Anche il WWF e gli ambientalisti del tirreno, lanciarono l’allarme su tale opera, a questi si era affiancata l’Associazione “Italia Nostra” che nel 2007 scriveva: “A prima vista sembra una strada importante per i paesi dell’interno quali Papasidero, Mormanno, Santa Domenica Talao, ed invece come avvenuto in altri luoghi questi paesi verranno solo bypassati per consentire una nuova uscita autostradale che collegherà l’autostrada del sole con il tirreno cosentino. La solita idea di cosiddetto “sviluppo sostenibile” che servirà solo a far incolonnare le frotte di turisti estivi verso il mare. Chi dovrebbe fermarsi a Papasidero se non il solito amante della natura che proprio perché amante della natura preferirà la vecchia strada statale ricca di panorami, di scorci del fiume Lao, di piccole discese verso il fiume, di piccole soste con acqua da sorgenti ancora incontaminate.”

Il vecchio Touring Club spiegava ai propri lettori la strada così:“Da Scalea una bella strada, parte sul fondo, parte nei fianchi della valle del Lao, attraversa una zona così tipicamente alpestre da non fare presumere la vicinanza del mare, e conduce a Mormanno, sulla via statale delle Calabrie” (Touring Club Italiano, primi del ’900). 

“Una bella strada” scrivevano quelli del Touring Club. E bella ed affascinante dovrebbe rimanere.

“Ma ora – spiegava sempre Italia Nostra – sarà completamente abbandonata per far posto a cavalcavia, a gallerie, a sventramenti. La nuova strada dal costo complessivo di 100.000 euro avrà inizio in questi giorni. Il bando per l’inizio della pratiche di esproprio è stato già pubblicato. La delibera è stata approvata dalla Giunta provinciale del 12 gennaio 2006. La provincia ne è l’ente attuatore.  I finanziamenti giungono attraverso il Programma quadro sulle infrastrutture attuato dal Governo e dalla Regione Calabria. Il primo lotto è di 10 milioni di euro ed i lavori inizieranno dalla parte più “facile” che è da Scalea all’altezza dei Silos sul fiume Lao di fronte l’aviosuperficie.

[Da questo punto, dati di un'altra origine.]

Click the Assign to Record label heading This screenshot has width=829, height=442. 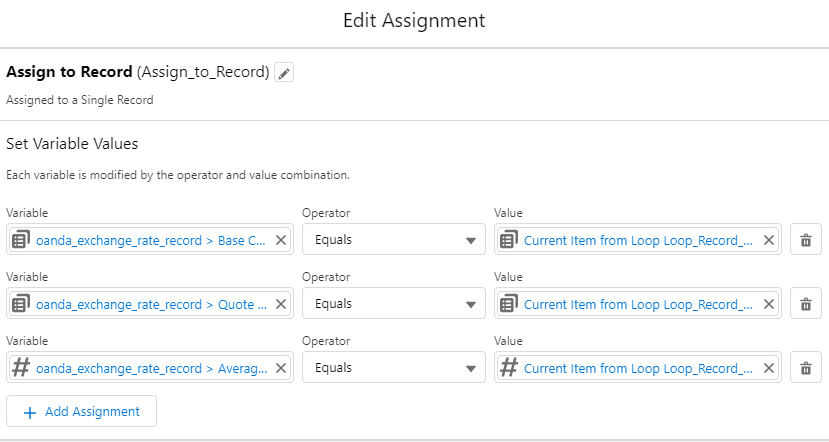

La strada attraverserà il territorio di Santa Domenica Talao, Papasidero e infine dovrebbe giungere a Mormanno. Ma la strada e qui sta la prima “stranezza” non percorrerà la vecchia 504, che parte da Scalea e va verso S.Domenica T., anche se nel bando è scritto “lavori di adeguamento dell’ex 504 Scalea – Mormanno. La strada partirà, molto più a sud, e precisamente dalla foce del fiume Lao, lo costeggerà per qualche chilometro poi piegherà verso Santa Domenica T. riprendendo una vecchia strada che attraversa una bellissima e lunga querceta. La strada sarà larga 9 metri e calcolando i bordi laterali si arriverà ad una larghezza massima di 15 metri”.

Nonostante le battaglie e le proteste, il progetto per la realizzazione del primo lotto arrivò alla consulta tecnica Regionale (Co.te.r.) in data 13 settembre 2008 e fu approvato. Si è proceduto, dunque, all’esproprio ed all’approvazione del progetto definitivo ai fini della dichiarazione di pubblica utilità da parte della Provincia.

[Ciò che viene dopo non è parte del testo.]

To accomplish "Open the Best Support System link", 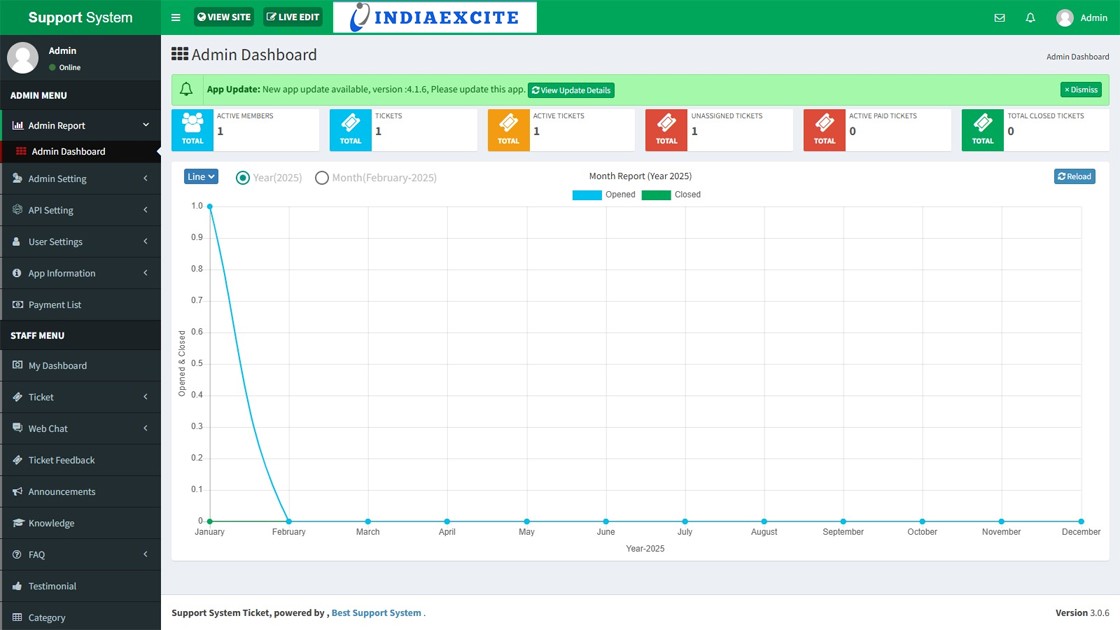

Poi un periodo di silenzio, non se ne parlò fino al 2013 quando per il primo lotto funzionale per unire Scalea a Santa Domenica Talao qualcosa cominciò a muoversi; venne finanziato con fondi APQ con delibera CIPE n° 138/2002 per un valore di 10 milioni di euro, ma restò bloccato alla Regione Calabria.

Oggi dovrebbero riprendere i lavori; anche stavolta i gruppi si dividono in favorevoli e contrari, tra quest’ultimi la “Rete Difesa del Territorio” che proprio non ci sta e lancia l’appello all’Ente parco affinché si faccia avanti per bloccare il tutto.